There were a number of imitations in this in-vivo study. The external validity may be limited as the types of cancer patients participating and pain types were heterogenous, and participant self-selection may mean they were not representative of the larger population. The study may have been statistically underpowered because of the effect size selected, NPI exposure time, and multiple VR applications used as dependent variables. Additionally, all data was self-reported, and as it was not possible to use instruments during the VR experience without breaking the immersion, the during VR VAS pain scores were determined retrospectively immediately post-experience. Also, as many participants were using pain medication and/or other NPIs these may also have influenced the weekly trends. However, randomization should have helped mitigate such effects. The immersion tool used was in a pilot phase, as it has yet to be validated as a reliable instrument. Another limitation was that as a close-knit community, blinding may have been compromised by some VR and control arm participants comparing notes. However, as the work was largely explorative in nature, focused on comparing VR to screen-based media, and the fact that this population is very difficult to access for longitudinal studies, these limitations are considered acceptable. Finally, participants were randomized per treatment arm, and the study used a larger sample than many VR studies, multiple instruments and data collection points, and used blinding to enhance the robustness of the experimental design. This is argued a strength as the NPI physical intervention literature (and particularly VR work) has reported that chronic pain behavioural research is particularly vulnerable to bias in many of these respects [25, 100,101,102,103].

Future directions

The findings suggest several intriguing avenues for future research. The study needs to be replicated with more homogenous chronic pain populations, ideally with more patients and fewer dependent variables.
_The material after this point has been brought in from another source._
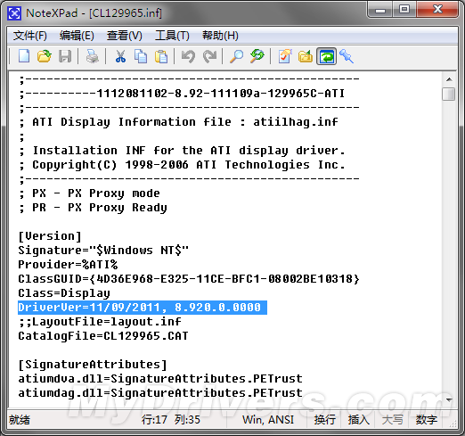Open a file using folder icon
Image resolution: width=465 pixels, height=436 pixels.
45,56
Improved research methods to capture pain experiences during VR experiences are also needed. Exploration of creative designs for cognitive and meditative applications targeting chronic pain should also be undertaken to maximize their impact. Furthermore, the exploration of post-exposure effects of cognitive vs meditative applications would also be appropriate, as well as studies with lighter more comfortable HMDs with higher resolutions.

Conclusion

The use of VR-based chronic pain NPIs achieved some pain reduction effects beyond the MCID and CIC, but not dissimilar effects from their use on a typical 2D computer screen. No significant differences were identified between the reported pain experiences of participants during, or after daily exposure to VR immersive environments, overall and within four different VR immersive environments, compared to participants exposed to the equivalent applications experienced on 2D computer screens. Similarly, there were no statistically significant trends in weekly pain, quality of life, and sleep experiences reported by the VR participants compared to the screen-based control participants.
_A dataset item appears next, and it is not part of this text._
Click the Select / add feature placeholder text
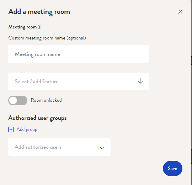pyautogui.click(x=37, y=81)
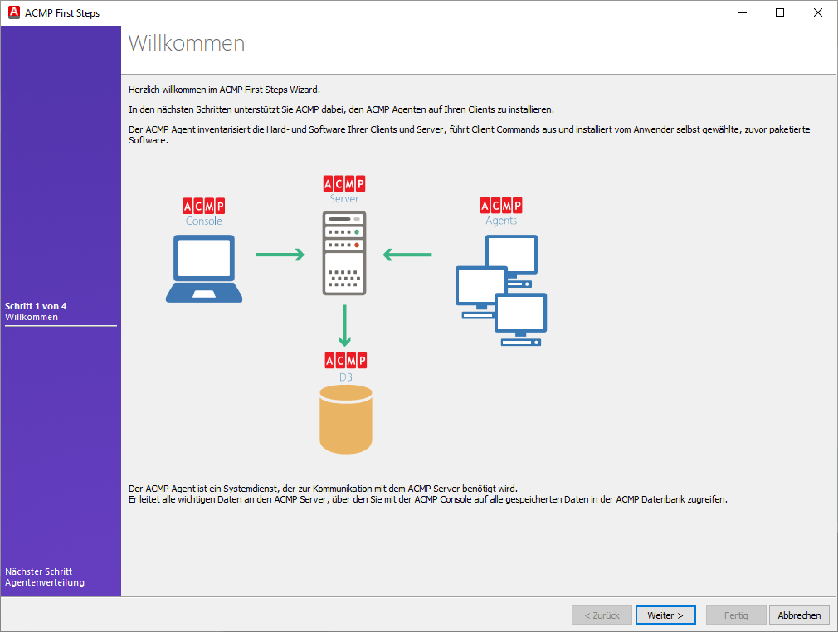Click the green arrow from Agents to Server
The width and height of the screenshot is (838, 632).
click(407, 255)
Cognitive VR applications appeared to offer some better during-exposure pain relief whilst meditative applications had superior post-exposure effects. Reported positive effects usually lasted less than an hour, but a small number of participants reported effects lasting 4 h or more. Transient cybersickness was the only significant adverse effect encountered.

Pain reduction responses with VR NPIs were varied, and at this stage of VR technological development, laptop-based interactive multimedia cognitive distractive and meditative NPIs may offer equivalent solutions that are practical for home use in chronic cancer-related pain settings.